I didn’t feel though that the mobile application development experience made the object creation and relationship management aspects of the platform as easy. In fact, I wasn’t able to figure out how to port Griff Help Desk to a mobile environment (even though there is an option to create the mobile app based off an existing application).
After some discussion with representatives at Progress, it was brought to my attention that the mobile designer will automatically generate the backend services for your objects. This leaves you with only needing to design and wire up the views. Rollbase takes care of the rest. When you’re done, your application can be ported to Android, iOS, or a mobile web application.
This is a nitpick and I contribute it to user error, but one of the object types I created was “TicketEvents” because I was imagining a collection of events associated with the ticket. Rollbase automatically pluralizes the objects that you create, so my collection of TicketEvents become “TicketEventss” (note the additional s). The pluralization wasn’t obvious during the creation wizard, and I had to make adjustments manually afterwards.

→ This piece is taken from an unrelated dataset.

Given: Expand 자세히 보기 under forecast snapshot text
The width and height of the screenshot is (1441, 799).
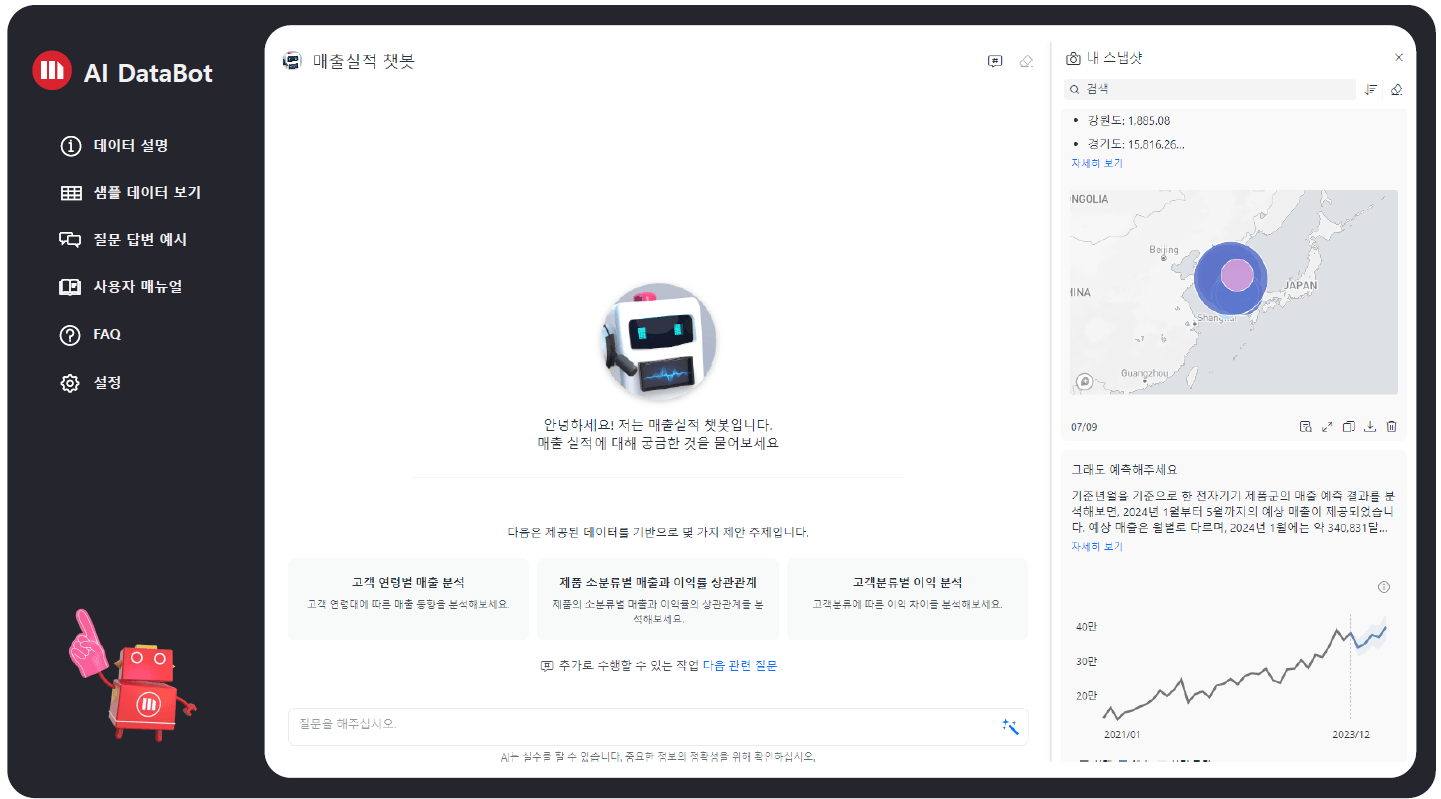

There is a huge divide in the user experience between creating the application to fine tuning the application. As I described above, the process of creating an application is executed very well. The user is guided step by step through the process. You don’t feel lost in the wizard.
However, after the application is generated, you’re provided with the ability to change pretty much whatever you want. I felt these options weren’t presented as elegantly as the wizard was.
As the next screenshot demonstrates, the view for editing an object type (in this case, the Ticket object) is a dump of every option possible to configure. The screenshot is only able to show you 1/5th of my screen, as the options continue much further down.
I applaud Rollbase for providing so much flexibility, but to a novice user this is a tidal wave of information.
Progress Rollbase provides a stable platform to build your next form-based application on top of. The process of creating a new application is well designed, and provides the user with step-by-step information about how the bits and pieces of the application come together.
I’m impressed by the sheer amount of customization that Rollbase offers. The tools allow you to build forms and views that reflect how you’d like the application experience to act. To a new or novice user, this will feel like a lot of noise to find the options they care about.
User management and permission enforcement is a powerful feature. I do wish it were possible to design or deploy the application without the Rollbase or Progress Pacific branding. I sense that if I had multiple users of Griff Help Desk, there would be confusion of what Griff Help Desk was, what Rollbase was, and what Progress Pacific was.
Note: During a followup with Progress representatives, I was told that if you purchase an ISV license for Rollbase, it includes the ability to white-label any of your applications. This removes all branding for Rollbase and Progress Pacific.
Rollbase provides expansive documentation on all its features and even some tutorial videos for some of the more basic use cases.